1
0
Fork 0
urban-meal-delivery-demand-.../tex/4_stu/6_fams.tex

162 lines
7.5 KiB
TeX

\subsection{Results by Model Families}
\label{fams}
\begin{center}
\captionof{table}{Ranking of benchmark and horizontal models
($1~\text{km}^2$ pixel size, 60-minute time steps):
the table shows the ranks for cases with $2.5 < ADD < 25$
(and $25 < ADD < \infty$ in parentheses if they differ)}
\label{t:hori}
\begin{tabular}{|c|ccc|cccccccc|}
\hline
\multirow{2}{*}{\rotatebox{90}{\thead{\scriptsize{Training}}}}
& \multicolumn{3}{c|}{\thead{Benchmarks}}
& \multicolumn{8}{c|}{\thead{Horizontal (whole-day-ahead)}} \\
\cline{2-12}
~ & \textit{naive} & \textit{fnaive} & \textit{paive}
& \textit{harima} & \textit{hcroston} & \textit{hets} & \textit{hholt}
& \textit{hhwinters} & \textit{hses} & \textit{hsma} & \textit{htheta} \\
\hline \hline
3 & 11 & 7 (2) & 8 (5) & 5 (7) & 4 & 3
& 9 (10) & 10 (9) & 2 (6) & 1 & 6 (8) \\
4 & 11 & 7 (2) & 8 (3) & 5 (6) & 4 (5) & 3 (1)

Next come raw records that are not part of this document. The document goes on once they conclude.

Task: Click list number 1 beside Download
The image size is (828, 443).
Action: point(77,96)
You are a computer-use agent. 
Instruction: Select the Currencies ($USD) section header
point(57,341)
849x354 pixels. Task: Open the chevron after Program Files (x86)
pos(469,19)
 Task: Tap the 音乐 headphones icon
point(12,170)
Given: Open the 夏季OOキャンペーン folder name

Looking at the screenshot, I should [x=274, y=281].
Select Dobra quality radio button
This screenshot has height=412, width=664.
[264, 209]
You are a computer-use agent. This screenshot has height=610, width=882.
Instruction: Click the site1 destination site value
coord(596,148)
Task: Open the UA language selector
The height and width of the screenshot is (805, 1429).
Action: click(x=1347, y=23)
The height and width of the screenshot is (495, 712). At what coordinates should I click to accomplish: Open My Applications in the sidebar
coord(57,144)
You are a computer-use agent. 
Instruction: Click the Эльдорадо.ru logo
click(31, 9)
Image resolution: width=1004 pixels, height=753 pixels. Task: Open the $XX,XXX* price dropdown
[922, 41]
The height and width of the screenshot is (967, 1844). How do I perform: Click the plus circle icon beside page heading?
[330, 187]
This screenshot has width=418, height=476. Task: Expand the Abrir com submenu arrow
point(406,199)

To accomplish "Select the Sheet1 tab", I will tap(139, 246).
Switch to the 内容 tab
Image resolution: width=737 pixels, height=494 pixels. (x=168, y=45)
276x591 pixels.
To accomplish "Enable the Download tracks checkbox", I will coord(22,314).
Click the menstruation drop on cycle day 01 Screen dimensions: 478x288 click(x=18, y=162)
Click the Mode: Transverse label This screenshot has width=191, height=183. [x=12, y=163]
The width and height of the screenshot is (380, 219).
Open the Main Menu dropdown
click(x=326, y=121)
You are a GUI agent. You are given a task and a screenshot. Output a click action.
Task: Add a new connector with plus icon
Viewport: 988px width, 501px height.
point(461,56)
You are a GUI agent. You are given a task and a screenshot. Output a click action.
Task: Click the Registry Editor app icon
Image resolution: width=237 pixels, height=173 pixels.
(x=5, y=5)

& 9 (10) & 10 (9) & 2 (7) & 1 (4) & 6 (8) \\
5 & 11 & 7 (2) & 8 (4) & 5 (3) & 4 (9) & 3 (1)
& 9 (10) & 10 (5) & 2 (8) & 1 (6) & 6 (7) \\
6 & 11 & 8 (5) & 9 (6) & 5 (4) & 4 (7) & 2 (1)
& 10 & 7 (2) & 3 (8) & 1 (9) & 6 (3) \\
7 & 11 & 8 (5) & 10 (6) & 5 (4) & 4 (7) & 2 (1)
& 9 (10) & 7 (2) & 3 (8) & 1 (9) & 6 (3) \\
8 & 11 & 9 (5) & 10 (6) & 5 (4) & 4 (7) & 2 (1)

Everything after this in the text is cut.